Ils sont passés ! – Leur cohorte
S’envole, et fuit, et leurs pieds
Cessent de battre ma porte
De leurs coups multipliés.
L’air est plein d’un bruit de chaînes,
Et, dans les forêts prochaines,
Frissonnent tous les grands chênes,
Sous leur vol de feu pliés !

De leurs ailes lointaines
Le battement décroît,
Si confus dans les plaines,
Si faible, que l’on croit
Ouïr la sauterelle
Crier d’une voix grêle,
Ou pétiller la grêle
Sur le plomb d’un vieux toit.

D’étranges syllabes
Nous viennent encor ; –
Ainsi des Arabes
Quand sonne le cor,
Un chant sur la grève
Par instants s’élève,
Et l’enfant qui rêve
Fait des rêves d’or !

Les Djinns funèbres,
Fils du trépas,
Dans les ténèbres
Pressent leurs pas ;
Leur essaim gronde :
Ainsi, profonde,
Murmure une onde
Qu’on ne voit pas.

Ce bruit vague
Qui s’endort,
C’est la vague
Sur le bord ;
C’est la plainte,
Presque éteinte,
D’une sainte
Pour un mort.

On doute
La nuit…
J’écoute : –
Tout fuit,
Tout passe ;
L’espace
Efface
Le bruit.

Victor HUGO, Les Orientales, Août 1828



4. Mais c’est Mallarmé qui le premier vraiment perçu la valeur du blanc en poésie, et comment en tirer parti, avec Un Coup de dés jamais n’abolira le hasard, paru dès 1897 dans la revue Cosmopolis :


Écrit en vers libres, ce poème est une première réflexion sur l’espace du texte envisagé comme fragment parcellaire. Les mots paraissent ici disposés de façon aléatoire, au hasard, or il est désormais intéressant de s’interroger sur la réalité de ce hasard. Toute la poésie contemporaine, de Yves Bonnefoy à Philippe Jaccottet, accorde une grande importance à la relation entre l’espace vide et la place du vers dans le poème, qui devient le lieu de la liberté de l’écriture, loin des formes fixes des siècles précédents.

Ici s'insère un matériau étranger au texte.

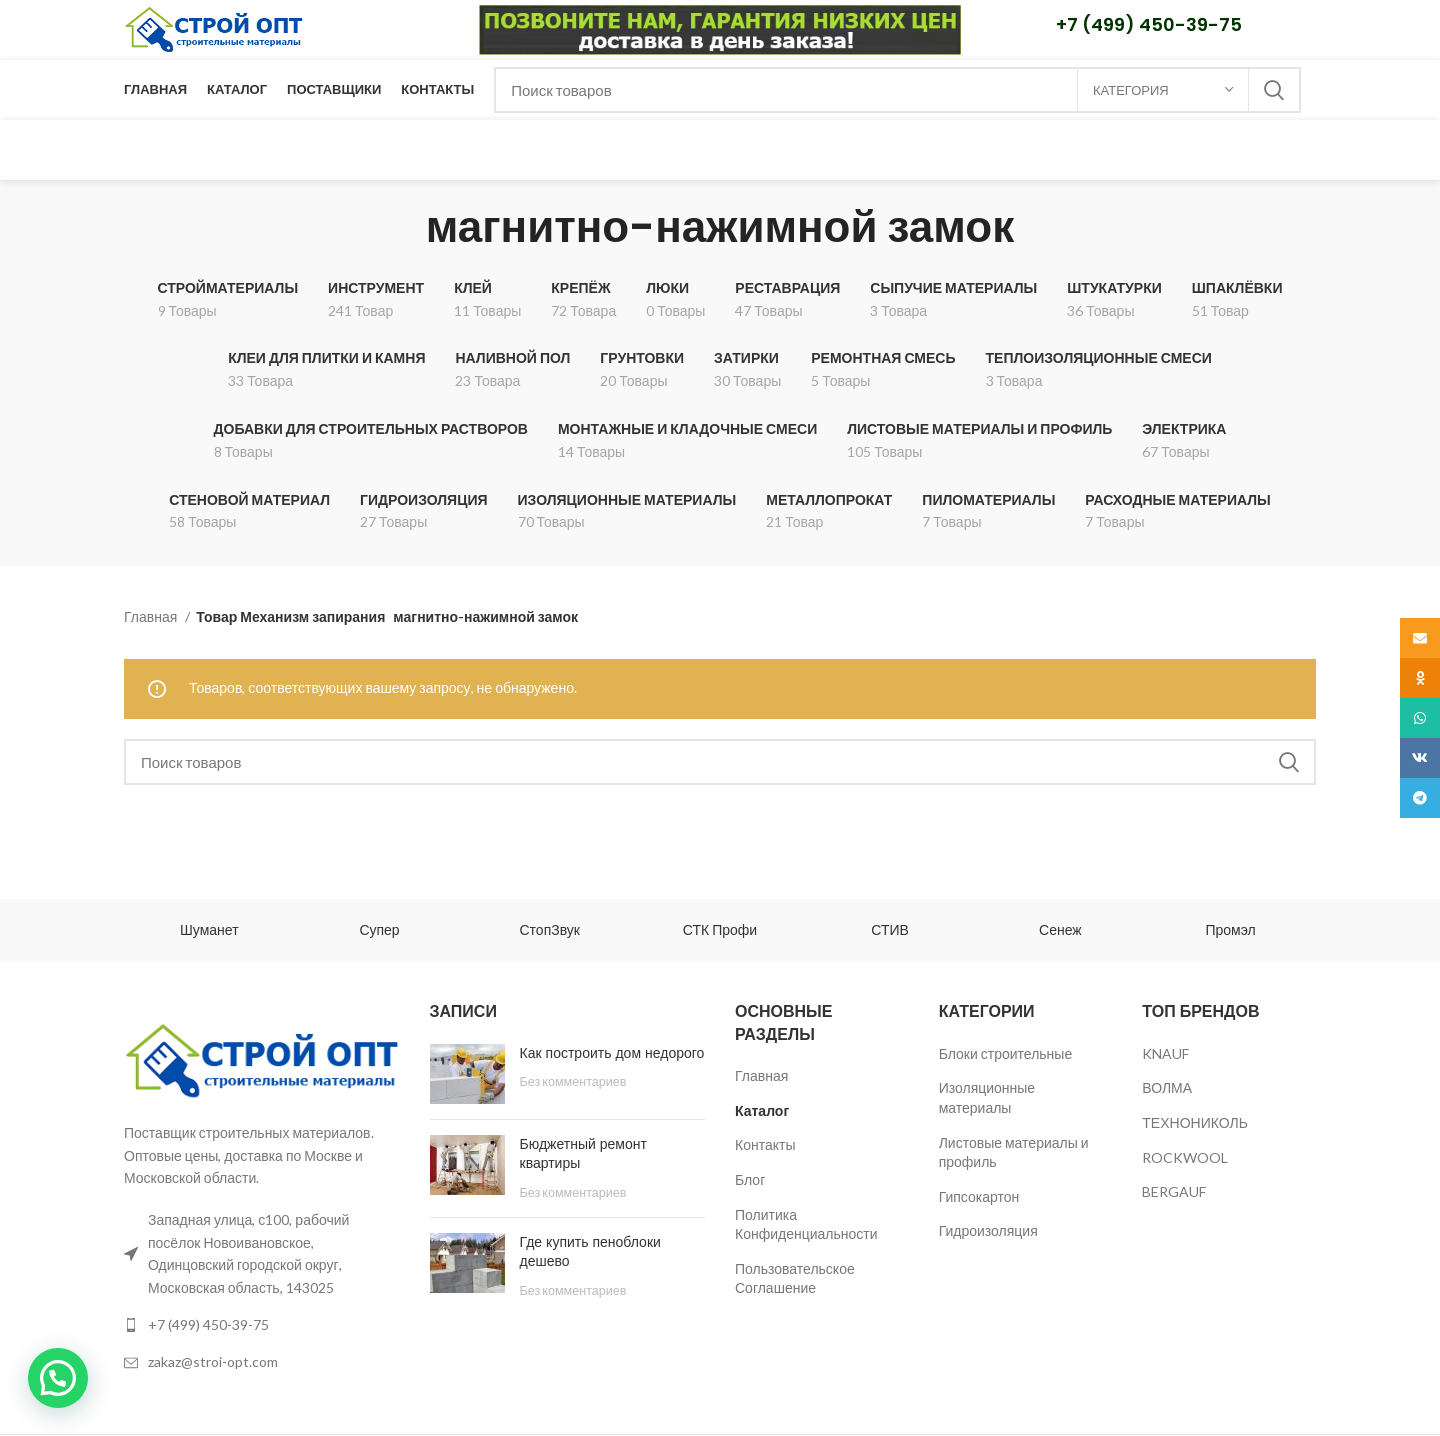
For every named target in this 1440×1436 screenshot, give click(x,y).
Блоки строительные (1006, 1053)
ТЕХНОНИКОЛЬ (1195, 1122)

5. C’est Apollinaire qui instituera le terme « calligramme », forgé à partir des mots « calligraphie » et « idéogramme », ou comment « écrire en beauté ». Il s’agira plus souvent pour lui d’illustrer le poème par sa forme même, par mimétisme avec le sens, mais pas uniquement : le poète lyrique évoque la fuite du temps dans La Cravate et la montre, alors que la Tour Eiffel est l’occasion pour Apollinaire de faire passer un message patriotique, en compagnie du peintre Robert Delaunay : Salut monde dont je suis la langue éloquente que sa bouche O Paris tire et tirera toujours aux Allemands.

Guillaume APOLLINAIRE, Calligrammes, 1918.

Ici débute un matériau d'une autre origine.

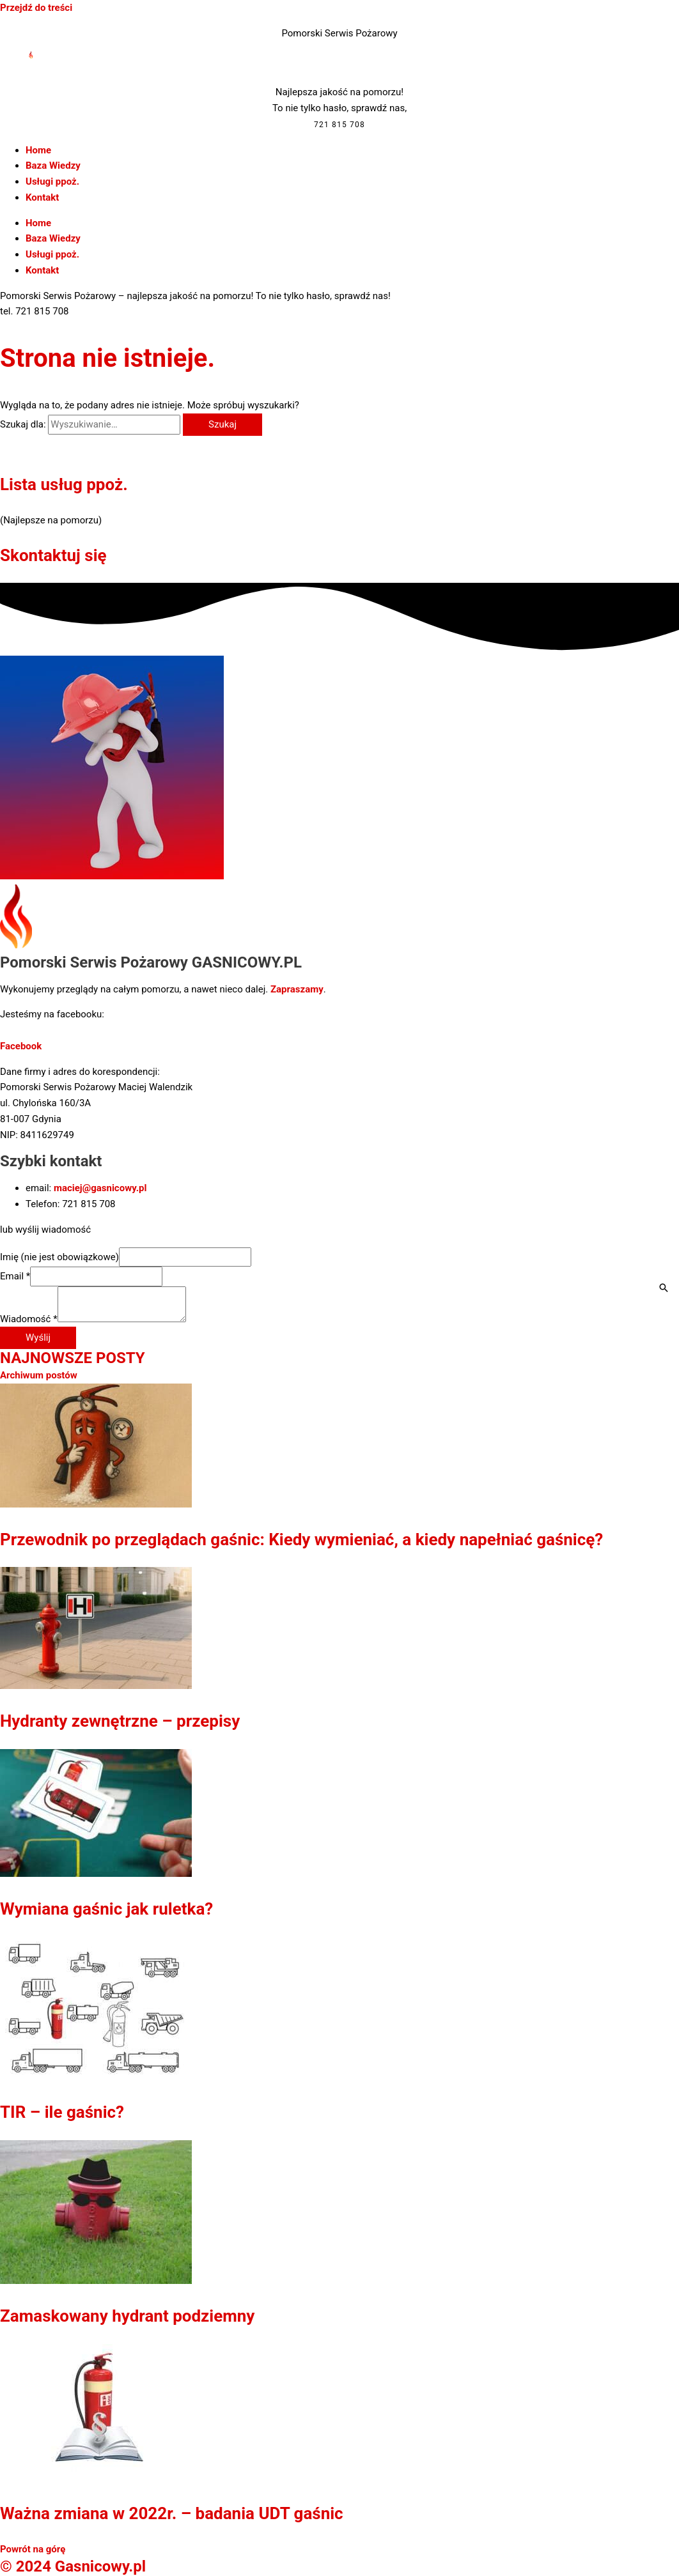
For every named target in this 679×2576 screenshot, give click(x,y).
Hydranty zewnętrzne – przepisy (120, 1721)
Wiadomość (29, 1319)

6. Les poètes surréalistes et les membres de l’OULIPO (Ouvroir de Littérature Potentielle) joueront aussi avec la forme, de façon plus ponctuelle.

7. Représenter un texte par l’image donne une dimension supplémentaire au propos, que le dessinateur de presse Jean Plantu utilisera de façon provocatrice dans son fameux dessin intitulé Je ne dois pas dessiner Mahomet, paru dans le journal Le Monde le 3 février 2006 :
"Au lendemain de la polémique provoquée par la publication des caricatures danoises, il a bien fallu réagir, d’autant que certains imams manipulaient ouvertement leurs fidèles et les médias. C’était délicat, car il fallait impérativement éviter d’avoir au-dessus du dessin un titre du genre : ’Voici un portrait de Mahomet.’ L’autre difficulté était d’instiller un certain flou au trait afin de suggérer, sans affirmer. (...)", explique le dessinateur.

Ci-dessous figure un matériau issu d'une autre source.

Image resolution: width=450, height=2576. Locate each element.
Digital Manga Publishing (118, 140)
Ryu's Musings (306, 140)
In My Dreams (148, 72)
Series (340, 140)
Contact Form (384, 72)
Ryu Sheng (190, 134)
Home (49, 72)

Jean PLANTU, Je ne dois pas dessiner Mahomet, Le Monde, 2007.



Le titre de ce dessin de presse constitue une figure de prétérition : Plantu affirme ne pas faire… ce qu’il est en train de faire. Ce procédé permet au dessinateur de se protéger, en apparence seulement, car l’ironie du propos n’en est que plus forte.